### GIVEN REQUEST
In the listing below, reproduce the lines from the line with "Tap the book icon for Halomind Learning App" to the line with "Action: [x=843, y=850]", substituting "LinkedIn" for "Facebook" and leaving everything else unchanged.

## START SUPPLIED INFORMATION

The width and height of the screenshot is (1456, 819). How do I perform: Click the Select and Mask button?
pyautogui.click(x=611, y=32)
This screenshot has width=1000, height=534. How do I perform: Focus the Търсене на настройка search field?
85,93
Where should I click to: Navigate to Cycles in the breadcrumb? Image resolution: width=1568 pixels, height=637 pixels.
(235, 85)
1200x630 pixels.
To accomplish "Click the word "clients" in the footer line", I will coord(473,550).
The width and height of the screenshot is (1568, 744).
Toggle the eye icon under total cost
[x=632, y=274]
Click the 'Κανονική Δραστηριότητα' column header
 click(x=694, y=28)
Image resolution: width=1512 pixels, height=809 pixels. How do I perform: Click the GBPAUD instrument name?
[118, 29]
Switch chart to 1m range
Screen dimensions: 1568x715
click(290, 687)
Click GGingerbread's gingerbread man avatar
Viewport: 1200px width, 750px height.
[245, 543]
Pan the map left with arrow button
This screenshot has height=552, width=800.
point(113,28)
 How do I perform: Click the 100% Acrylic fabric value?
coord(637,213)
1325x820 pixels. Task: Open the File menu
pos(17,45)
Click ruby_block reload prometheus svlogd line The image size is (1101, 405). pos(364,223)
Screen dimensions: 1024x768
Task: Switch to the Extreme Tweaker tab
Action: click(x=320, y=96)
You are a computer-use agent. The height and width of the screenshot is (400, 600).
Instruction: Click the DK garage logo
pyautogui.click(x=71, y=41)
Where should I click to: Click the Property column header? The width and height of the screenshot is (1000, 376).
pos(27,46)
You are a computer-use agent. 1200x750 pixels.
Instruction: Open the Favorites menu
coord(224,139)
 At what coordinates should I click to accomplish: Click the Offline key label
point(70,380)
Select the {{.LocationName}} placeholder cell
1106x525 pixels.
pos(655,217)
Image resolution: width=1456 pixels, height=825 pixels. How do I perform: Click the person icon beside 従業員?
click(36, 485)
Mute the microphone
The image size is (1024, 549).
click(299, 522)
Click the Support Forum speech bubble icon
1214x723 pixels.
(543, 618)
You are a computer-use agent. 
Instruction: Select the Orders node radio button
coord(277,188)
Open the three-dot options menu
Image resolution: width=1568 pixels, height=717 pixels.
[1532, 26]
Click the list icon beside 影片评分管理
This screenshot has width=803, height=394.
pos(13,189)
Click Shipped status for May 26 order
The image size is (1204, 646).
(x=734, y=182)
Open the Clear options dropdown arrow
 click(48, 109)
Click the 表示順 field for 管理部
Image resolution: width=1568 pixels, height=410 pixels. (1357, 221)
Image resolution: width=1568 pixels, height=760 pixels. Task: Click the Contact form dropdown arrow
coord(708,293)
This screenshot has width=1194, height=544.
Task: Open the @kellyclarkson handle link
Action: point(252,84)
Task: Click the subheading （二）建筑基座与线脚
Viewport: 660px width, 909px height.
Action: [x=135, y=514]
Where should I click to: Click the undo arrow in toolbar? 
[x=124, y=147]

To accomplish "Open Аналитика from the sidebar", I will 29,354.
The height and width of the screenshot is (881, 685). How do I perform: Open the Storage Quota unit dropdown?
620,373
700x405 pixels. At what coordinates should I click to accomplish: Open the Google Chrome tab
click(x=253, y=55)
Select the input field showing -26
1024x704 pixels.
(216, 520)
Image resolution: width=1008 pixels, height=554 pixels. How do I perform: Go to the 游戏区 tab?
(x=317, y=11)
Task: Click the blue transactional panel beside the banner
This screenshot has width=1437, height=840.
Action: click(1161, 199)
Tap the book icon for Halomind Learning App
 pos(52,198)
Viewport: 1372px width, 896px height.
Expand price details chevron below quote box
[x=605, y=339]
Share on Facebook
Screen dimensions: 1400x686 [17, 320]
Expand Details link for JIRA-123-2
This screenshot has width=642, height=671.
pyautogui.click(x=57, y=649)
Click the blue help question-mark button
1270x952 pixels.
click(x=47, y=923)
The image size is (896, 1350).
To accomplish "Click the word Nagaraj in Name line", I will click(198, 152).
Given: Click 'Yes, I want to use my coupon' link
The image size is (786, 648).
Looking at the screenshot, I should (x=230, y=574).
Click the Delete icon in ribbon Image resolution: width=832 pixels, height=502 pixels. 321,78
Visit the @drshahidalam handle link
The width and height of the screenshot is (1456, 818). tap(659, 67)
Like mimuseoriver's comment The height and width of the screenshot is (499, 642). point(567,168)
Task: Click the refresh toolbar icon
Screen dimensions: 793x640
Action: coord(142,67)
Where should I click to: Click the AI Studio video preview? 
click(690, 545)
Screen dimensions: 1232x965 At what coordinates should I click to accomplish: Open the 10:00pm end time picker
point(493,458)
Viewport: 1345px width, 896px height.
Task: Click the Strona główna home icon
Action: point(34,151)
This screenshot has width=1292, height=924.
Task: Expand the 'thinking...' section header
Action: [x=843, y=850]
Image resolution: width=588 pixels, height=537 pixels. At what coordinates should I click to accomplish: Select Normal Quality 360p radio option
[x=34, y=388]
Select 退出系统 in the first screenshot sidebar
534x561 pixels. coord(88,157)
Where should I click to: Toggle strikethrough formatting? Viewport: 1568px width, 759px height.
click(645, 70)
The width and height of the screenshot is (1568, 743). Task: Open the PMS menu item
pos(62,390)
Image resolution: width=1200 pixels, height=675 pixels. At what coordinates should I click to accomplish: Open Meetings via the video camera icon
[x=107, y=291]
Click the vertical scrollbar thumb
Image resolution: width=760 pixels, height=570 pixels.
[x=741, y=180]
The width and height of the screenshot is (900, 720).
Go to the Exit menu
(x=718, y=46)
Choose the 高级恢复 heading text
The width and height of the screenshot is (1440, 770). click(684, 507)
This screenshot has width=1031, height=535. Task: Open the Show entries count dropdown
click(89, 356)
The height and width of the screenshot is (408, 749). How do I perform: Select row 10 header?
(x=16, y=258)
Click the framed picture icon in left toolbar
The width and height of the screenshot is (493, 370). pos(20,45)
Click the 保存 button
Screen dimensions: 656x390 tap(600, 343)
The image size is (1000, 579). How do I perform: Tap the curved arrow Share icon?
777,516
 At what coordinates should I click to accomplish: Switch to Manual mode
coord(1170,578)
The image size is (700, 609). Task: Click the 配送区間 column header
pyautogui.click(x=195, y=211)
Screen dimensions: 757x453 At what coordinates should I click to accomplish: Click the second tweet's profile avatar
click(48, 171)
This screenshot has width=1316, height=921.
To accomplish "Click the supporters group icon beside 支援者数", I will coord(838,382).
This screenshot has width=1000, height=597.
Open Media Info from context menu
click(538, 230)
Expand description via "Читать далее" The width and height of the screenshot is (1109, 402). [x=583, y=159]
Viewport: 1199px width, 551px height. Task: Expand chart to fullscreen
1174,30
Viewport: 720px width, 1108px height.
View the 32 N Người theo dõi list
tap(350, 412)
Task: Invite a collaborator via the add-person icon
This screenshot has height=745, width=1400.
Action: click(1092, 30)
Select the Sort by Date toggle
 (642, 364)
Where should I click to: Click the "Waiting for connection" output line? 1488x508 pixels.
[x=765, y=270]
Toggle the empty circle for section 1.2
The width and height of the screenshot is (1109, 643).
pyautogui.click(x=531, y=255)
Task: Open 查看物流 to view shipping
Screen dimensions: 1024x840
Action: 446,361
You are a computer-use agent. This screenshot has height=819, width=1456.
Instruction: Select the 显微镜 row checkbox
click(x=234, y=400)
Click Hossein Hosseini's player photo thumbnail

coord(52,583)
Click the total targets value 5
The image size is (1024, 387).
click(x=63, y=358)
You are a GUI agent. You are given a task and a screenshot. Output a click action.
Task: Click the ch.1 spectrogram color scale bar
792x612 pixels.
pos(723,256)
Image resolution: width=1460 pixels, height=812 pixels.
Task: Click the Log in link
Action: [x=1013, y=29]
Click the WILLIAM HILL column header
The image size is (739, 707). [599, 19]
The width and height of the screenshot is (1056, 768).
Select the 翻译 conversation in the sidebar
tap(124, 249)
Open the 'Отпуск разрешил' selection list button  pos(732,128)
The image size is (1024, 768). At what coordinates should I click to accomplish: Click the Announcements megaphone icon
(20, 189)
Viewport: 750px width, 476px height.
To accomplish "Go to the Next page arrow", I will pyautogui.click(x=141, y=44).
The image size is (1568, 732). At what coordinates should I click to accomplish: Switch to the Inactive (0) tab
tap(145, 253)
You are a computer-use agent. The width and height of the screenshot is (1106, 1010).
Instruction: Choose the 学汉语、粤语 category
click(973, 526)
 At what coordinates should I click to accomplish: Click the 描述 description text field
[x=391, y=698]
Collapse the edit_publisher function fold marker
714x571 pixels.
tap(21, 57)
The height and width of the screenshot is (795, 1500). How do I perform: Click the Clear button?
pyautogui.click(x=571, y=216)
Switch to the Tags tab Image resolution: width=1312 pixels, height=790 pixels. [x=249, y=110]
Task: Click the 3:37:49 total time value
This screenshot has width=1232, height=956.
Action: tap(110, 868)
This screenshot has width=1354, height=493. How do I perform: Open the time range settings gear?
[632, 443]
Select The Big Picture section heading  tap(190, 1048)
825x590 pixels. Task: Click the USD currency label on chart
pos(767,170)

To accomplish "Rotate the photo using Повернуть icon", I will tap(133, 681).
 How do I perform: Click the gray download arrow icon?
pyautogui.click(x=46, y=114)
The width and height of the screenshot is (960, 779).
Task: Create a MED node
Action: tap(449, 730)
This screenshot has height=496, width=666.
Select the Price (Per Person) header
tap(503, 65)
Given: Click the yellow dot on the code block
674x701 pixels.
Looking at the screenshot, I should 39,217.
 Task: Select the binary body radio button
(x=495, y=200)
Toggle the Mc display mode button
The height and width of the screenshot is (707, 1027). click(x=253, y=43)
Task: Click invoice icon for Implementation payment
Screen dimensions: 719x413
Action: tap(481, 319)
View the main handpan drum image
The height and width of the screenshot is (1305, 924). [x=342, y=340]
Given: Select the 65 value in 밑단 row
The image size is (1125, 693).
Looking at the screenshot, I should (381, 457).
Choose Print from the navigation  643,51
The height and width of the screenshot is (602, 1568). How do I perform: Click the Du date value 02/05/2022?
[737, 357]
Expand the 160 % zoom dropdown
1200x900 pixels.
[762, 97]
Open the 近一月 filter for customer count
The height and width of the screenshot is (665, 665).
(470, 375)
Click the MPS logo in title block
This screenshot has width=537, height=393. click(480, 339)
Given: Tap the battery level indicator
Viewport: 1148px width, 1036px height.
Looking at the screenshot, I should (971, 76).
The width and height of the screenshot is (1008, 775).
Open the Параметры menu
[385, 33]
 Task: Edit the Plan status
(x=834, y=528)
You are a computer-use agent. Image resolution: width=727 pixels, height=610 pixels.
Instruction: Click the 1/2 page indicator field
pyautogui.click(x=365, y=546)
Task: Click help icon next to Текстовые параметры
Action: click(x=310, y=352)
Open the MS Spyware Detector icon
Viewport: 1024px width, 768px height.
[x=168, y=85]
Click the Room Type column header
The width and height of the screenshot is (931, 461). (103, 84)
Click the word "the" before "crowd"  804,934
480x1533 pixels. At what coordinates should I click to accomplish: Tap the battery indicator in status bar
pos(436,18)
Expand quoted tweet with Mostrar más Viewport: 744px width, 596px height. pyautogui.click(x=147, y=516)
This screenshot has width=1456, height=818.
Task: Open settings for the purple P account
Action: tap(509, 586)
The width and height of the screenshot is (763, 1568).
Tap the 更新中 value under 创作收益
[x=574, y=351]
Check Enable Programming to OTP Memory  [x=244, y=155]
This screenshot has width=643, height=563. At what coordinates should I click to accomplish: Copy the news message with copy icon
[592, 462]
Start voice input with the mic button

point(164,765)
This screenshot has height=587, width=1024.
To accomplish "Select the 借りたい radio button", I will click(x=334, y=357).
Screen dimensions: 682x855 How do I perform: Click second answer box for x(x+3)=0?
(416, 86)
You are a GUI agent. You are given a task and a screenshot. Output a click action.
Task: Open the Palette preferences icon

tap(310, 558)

## END SUPPLIED INFORMATION

### TASK RESULT
Tap the book icon for Halomind Learning App
 pos(52,198)
Viewport: 1372px width, 896px height.
Expand price details chevron below quote box
[x=605, y=339]
Share on LinkedIn
Screen dimensions: 1400x686 [17, 320]
Expand Details link for JIRA-123-2
This screenshot has width=642, height=671.
pyautogui.click(x=57, y=649)
Click the blue help question-mark button
1270x952 pixels.
click(x=47, y=923)
The image size is (896, 1350).
To accomplish "Click the word Nagaraj in Name line", I will click(198, 152).
Given: Click 'Yes, I want to use my coupon' link
The image size is (786, 648).
Looking at the screenshot, I should (x=230, y=574).
Click the Delete icon in ribbon Image resolution: width=832 pixels, height=502 pixels. 321,78
Visit the @drshahidalam handle link
The width and height of the screenshot is (1456, 818). tap(659, 67)
Like mimuseoriver's comment The height and width of the screenshot is (499, 642). point(567,168)
Task: Click the refresh toolbar icon
Screen dimensions: 793x640
Action: coord(142,67)
Where should I click to: Click the AI Studio video preview? 
click(690, 545)
Screen dimensions: 1232x965 At what coordinates should I click to accomplish: Open the 10:00pm end time picker
point(493,458)
Viewport: 1345px width, 896px height.
Task: Click the Strona główna home icon
Action: point(34,151)
This screenshot has width=1292, height=924.
Task: Expand the 'thinking...' section header
Action: [x=843, y=850]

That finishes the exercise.